Il but une petite gorgée.
- Très bonne.
- Oui, je pensais bien que ça pourrait convenir.
- Nous ne risquons pas de nous empoisonner j'espère ?
- Pas outre mesure, maître.
- Il y a des jours, intervint Shurq Elalle, où je regrette d'être morte. Mais pas aujourd'hui.
Les deux hommes la dévisagèrent d'un air spéculatif tout en sirotant leur infusion.
- Idéalement, poursuivit-elle, je devrais m'éclaircir la gorge pour évacuer cet instant de gêne. Mais je suis incapable de me sentir davantage gênée que dans mon état normal. Deuxièmement, il serait fâcheux que je me racle la gorge, vu les fluides qui risqueraient d'en sortir.

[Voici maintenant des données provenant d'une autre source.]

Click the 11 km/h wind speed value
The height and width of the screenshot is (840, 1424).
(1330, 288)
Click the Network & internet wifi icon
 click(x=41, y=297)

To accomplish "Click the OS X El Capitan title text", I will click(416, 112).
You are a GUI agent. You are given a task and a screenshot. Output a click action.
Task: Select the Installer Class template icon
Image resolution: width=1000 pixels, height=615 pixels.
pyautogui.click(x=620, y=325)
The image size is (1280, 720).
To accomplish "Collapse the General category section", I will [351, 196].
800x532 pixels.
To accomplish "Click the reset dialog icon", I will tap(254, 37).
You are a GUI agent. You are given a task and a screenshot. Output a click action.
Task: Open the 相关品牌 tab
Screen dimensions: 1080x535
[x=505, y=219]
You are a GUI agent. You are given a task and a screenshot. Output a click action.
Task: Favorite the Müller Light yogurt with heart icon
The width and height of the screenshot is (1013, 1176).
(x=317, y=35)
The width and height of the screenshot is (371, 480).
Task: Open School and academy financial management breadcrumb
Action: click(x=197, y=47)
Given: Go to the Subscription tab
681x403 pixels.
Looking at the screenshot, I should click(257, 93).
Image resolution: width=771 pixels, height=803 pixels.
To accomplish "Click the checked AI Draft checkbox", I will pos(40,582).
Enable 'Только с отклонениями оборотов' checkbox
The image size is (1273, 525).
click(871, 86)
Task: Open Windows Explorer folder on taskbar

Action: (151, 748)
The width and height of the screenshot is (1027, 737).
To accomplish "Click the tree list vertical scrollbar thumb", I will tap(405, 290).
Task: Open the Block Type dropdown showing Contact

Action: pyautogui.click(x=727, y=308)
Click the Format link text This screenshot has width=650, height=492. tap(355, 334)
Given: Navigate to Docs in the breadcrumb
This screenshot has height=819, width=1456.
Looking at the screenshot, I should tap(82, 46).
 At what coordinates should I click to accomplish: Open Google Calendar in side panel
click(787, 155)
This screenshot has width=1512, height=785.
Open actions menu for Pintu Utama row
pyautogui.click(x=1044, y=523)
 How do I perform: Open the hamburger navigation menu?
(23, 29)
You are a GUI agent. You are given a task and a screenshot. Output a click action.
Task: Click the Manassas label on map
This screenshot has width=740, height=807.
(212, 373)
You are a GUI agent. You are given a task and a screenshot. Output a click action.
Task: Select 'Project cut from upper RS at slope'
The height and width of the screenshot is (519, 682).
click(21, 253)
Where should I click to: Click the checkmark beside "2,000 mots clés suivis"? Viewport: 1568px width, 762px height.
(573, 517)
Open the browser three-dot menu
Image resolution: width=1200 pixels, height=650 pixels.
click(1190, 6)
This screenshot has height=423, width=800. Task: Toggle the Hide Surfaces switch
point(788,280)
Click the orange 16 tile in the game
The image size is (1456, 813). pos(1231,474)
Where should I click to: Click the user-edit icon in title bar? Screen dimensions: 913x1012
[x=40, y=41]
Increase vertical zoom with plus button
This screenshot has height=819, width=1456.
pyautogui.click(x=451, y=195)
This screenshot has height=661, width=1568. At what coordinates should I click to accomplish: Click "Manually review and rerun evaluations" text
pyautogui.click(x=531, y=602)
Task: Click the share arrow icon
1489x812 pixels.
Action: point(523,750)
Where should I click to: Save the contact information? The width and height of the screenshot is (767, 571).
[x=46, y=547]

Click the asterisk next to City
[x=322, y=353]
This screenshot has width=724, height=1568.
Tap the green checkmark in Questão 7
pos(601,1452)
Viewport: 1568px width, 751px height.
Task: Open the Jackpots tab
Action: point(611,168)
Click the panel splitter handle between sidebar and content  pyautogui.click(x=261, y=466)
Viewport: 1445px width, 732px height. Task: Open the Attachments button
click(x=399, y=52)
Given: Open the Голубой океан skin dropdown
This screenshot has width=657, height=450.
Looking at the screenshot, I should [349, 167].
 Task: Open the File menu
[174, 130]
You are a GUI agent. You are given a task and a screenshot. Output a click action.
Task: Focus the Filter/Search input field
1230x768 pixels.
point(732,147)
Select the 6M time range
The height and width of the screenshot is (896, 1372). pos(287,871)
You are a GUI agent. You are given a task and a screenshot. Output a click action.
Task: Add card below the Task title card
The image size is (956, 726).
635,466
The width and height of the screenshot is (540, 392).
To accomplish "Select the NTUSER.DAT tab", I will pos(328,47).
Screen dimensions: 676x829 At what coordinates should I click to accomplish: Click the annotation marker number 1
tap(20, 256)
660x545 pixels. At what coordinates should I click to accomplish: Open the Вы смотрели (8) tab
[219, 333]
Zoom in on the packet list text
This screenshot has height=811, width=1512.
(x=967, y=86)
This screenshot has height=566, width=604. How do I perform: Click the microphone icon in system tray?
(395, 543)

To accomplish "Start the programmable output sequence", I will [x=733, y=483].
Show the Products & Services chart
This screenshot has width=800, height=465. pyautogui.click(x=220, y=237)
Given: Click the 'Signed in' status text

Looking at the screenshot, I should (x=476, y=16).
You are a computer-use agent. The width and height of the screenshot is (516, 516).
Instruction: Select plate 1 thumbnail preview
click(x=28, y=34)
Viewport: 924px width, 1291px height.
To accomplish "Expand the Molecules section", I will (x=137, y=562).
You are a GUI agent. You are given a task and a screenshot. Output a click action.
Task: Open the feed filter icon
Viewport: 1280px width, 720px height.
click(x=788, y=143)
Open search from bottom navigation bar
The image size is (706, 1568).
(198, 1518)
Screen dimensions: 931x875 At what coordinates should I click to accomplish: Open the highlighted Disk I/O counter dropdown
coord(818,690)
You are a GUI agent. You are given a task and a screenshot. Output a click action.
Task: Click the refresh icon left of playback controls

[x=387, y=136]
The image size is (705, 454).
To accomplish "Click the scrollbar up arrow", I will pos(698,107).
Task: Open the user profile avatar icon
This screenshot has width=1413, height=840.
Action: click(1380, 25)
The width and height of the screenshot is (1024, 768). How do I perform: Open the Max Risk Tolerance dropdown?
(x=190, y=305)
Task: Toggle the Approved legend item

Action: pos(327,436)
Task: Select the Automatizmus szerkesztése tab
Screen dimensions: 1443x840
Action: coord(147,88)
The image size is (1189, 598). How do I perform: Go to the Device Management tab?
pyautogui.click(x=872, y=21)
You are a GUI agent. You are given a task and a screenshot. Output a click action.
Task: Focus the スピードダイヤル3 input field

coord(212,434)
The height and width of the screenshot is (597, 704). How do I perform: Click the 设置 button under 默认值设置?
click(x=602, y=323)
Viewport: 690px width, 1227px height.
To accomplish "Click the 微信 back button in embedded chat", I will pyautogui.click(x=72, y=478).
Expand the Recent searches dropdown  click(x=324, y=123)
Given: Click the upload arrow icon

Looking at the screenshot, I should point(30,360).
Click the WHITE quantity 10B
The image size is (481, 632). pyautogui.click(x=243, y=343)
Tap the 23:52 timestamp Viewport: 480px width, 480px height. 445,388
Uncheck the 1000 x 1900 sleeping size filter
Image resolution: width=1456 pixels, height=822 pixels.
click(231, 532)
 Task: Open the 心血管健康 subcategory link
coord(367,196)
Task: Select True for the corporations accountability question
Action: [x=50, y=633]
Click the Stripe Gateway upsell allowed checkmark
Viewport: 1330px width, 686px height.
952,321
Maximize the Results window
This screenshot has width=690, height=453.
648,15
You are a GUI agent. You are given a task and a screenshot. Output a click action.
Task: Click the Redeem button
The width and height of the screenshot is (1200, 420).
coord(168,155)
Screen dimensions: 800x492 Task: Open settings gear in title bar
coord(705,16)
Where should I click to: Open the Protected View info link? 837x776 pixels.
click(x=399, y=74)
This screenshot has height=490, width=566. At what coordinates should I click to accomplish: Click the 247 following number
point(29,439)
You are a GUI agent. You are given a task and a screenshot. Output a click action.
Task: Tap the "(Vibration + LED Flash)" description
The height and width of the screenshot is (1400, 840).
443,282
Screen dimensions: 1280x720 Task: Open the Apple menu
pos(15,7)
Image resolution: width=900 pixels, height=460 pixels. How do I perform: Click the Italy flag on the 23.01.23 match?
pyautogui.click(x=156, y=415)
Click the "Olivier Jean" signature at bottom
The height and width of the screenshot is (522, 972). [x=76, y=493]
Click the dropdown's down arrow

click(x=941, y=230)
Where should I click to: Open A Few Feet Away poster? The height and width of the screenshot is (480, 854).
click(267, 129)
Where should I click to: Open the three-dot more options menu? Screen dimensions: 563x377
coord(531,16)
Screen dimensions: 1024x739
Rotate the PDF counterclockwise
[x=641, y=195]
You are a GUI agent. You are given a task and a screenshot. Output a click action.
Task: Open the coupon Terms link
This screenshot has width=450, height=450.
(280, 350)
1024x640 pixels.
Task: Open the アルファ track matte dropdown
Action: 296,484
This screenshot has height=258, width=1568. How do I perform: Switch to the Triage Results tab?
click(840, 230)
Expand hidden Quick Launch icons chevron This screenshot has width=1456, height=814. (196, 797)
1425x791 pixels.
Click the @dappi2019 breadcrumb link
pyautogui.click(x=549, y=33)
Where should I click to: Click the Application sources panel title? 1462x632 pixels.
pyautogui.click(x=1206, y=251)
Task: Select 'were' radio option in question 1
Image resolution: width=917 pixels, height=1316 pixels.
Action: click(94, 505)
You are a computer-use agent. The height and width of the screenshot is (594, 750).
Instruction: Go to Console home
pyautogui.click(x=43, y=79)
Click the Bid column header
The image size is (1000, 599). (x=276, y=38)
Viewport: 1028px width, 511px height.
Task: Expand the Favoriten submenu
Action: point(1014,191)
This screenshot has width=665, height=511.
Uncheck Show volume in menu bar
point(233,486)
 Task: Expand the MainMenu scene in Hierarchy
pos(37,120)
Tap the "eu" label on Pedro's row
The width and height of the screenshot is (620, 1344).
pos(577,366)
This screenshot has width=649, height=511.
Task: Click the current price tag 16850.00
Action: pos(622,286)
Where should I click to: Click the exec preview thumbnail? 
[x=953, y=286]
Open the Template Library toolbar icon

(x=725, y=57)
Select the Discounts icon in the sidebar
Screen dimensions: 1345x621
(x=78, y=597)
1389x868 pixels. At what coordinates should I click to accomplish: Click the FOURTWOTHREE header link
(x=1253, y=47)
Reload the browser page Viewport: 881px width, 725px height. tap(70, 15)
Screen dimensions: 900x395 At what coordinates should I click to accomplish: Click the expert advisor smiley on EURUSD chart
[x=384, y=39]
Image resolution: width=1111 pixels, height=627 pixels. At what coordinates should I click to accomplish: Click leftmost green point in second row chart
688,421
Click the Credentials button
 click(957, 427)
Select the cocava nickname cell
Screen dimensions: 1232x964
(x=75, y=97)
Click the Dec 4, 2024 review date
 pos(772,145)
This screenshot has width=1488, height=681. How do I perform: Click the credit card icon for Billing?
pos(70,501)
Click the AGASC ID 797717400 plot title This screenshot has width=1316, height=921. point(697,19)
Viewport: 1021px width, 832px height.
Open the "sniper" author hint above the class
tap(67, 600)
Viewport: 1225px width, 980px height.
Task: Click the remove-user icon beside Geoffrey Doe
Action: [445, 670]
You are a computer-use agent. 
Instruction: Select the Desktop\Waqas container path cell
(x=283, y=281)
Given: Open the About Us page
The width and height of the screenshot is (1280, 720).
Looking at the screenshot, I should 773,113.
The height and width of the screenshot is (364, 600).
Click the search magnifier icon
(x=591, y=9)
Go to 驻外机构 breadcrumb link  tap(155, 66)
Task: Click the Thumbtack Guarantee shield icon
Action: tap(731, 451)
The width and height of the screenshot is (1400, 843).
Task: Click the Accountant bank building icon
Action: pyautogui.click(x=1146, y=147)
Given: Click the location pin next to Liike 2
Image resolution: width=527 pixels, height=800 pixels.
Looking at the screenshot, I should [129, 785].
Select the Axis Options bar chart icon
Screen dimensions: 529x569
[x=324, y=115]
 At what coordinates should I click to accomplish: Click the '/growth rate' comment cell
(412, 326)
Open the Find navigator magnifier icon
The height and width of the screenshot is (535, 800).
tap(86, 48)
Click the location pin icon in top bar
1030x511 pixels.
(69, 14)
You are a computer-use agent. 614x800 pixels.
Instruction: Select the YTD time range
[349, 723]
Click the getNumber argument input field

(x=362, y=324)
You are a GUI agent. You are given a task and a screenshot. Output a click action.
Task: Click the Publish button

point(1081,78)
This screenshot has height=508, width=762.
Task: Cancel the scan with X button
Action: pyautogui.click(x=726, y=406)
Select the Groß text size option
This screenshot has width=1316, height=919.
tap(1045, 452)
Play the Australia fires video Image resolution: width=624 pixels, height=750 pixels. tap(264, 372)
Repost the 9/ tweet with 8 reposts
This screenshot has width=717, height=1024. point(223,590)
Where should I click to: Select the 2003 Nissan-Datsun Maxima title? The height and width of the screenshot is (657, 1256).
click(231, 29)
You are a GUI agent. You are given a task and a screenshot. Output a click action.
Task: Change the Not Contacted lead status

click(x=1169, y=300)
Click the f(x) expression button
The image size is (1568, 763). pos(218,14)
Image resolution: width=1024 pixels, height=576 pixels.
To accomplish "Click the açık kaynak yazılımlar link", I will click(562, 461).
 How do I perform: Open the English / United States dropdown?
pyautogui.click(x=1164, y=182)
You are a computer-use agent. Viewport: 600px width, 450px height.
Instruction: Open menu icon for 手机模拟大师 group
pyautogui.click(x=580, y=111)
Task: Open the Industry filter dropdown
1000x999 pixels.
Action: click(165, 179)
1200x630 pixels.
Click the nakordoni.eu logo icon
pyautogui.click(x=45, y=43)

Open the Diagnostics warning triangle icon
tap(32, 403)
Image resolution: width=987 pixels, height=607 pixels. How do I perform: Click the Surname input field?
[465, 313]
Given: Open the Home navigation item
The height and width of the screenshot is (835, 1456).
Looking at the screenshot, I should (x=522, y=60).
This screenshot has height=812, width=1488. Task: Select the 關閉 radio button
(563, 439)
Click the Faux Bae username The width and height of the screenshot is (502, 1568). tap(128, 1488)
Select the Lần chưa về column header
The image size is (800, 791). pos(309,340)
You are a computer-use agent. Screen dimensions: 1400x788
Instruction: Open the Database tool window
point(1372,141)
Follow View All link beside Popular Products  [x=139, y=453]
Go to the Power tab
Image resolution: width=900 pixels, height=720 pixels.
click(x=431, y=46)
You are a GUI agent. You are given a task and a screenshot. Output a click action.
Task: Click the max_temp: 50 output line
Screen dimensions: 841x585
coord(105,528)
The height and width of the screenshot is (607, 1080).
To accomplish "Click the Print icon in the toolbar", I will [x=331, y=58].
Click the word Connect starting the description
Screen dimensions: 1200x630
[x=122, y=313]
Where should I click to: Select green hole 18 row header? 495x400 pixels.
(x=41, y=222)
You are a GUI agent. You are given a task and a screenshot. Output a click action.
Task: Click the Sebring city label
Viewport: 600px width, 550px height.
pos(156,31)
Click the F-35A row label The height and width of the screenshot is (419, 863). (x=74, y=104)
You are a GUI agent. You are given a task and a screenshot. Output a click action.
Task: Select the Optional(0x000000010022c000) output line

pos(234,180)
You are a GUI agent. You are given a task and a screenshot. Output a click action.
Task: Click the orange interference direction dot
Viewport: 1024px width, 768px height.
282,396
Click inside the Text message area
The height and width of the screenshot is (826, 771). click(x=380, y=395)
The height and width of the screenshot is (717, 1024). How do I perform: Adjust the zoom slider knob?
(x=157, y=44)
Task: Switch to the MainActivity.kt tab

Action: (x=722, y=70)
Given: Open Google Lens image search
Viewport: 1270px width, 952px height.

Tehol Beddict, Bugg et Shurq Elalle.
- Ma foi, les sols ne saffaissent plus et demeurent parfaitement secs. Le plâtre nouvellement posé ne se fissure pas. Les propriétaires sont ravis.
- Je croyais que c'était moi le propriétaire de ces entrepôts.
- Et vous n'êtes pas ravi?
- Ma foi, si, tu as raison. Chacun de mes moi.
Tehol et Bugg
- Ce ne sont pas vos souvenirs qui vous font souffrir, Acquitteuse. C'est la manière dont vous les appréhendez. C'est le vous de maintenant qui guerroie contre le vous d'avant. J'aurais du mal à vous fournir une meilleure explication...
Corlo
- Imaginez que vous soyez assise dans un chariot à roues carrées et que vous vous félicitiez du confort de votre voyage. Voilà ce que sont les Antres, Acquitteuse. Ils ont été créés dans un monde qui a depuis longtemps disparu, un monde dans lequel les forces étaient plus rudes, plus sauvages, moins ordonnées. Les garennes, eh bien, elles disposent de roues sans coins.
Corlo
Sur une plage de galets, un homme regardant à ses pieds verra un caillou, puis un autre et encore un autre. Une femme regardant à ses pieds verra... des cailloux. Mais peut-être ce constat s'avère-t-il encore trop simpliste. L'homme est singulier tandis que la femme est plurielle. Probablement sommes-nous tous un peu de chaque, une partie de l'un se trouvant incluse dans l'autre.
Même si nous n'aimons pas l'admettre.
Seren Pedac
Quand bien même l'argent n'est qu'une idée, il recèle un certain pouvoir. Sauf qu'il ne s'agit pas d'un vrai pouvoir. Seulement d'une promesse. Mais cette promesse suffit tant que chacun l'estime réelle. Qu'on cesse de le prétendre et elle s'effondrera comme un château de cartes.
Tehol Beddict
- Quoi ? Mais où sont nos armes ?
- Nous n'avons pas d'armes, maître.
- Aucune ? Et nous n'en avons jamais eu ?
- Non. Mis à part quelques cuillères en bois ...
- Et tu sais les manier ?
- À la perfection.
- Dans ce cas, tout va bien.
Pour ce que ça vaut, Plume Sorcière, la liberté n'a rien d'une bénédiction. Chaque voie est jalonnée de pièges, d'embûches destinées à t'entraîner dans des jeux dont les forces se placent au delà de ton entendement. Des forces qui préfèrent probablement les esclaves lorsqu'elles décident de se servir de mortels, vu que les esclaves comprennent intrinsèquement la nature de la relation qui leur est imposée.
Udinaas, à Plume Sorcière.
La mort est semblable à l'ombre de chaque mortel, sa véritable ombre, et le temps représente son serviteur, lui qui fait lentement tourner cette ombre sur elle-même jusqu'à ce que ce qui s'étend derrière chaque personne finisse par s'étirer devant elle.
Le langage était une guerre, plus vaste que n’importe quelle armée d’épées, de lances et de sortilèges. Le soi livrant bataille à tout le reste. Promulguant, défendant ses propres frontières. Saillies et brèches, champs de cadavres pourrissant comme des fruits tombes à terre. Des mots toujours en quête d’alliés, d’une iconique vraisemblance dans la cohue.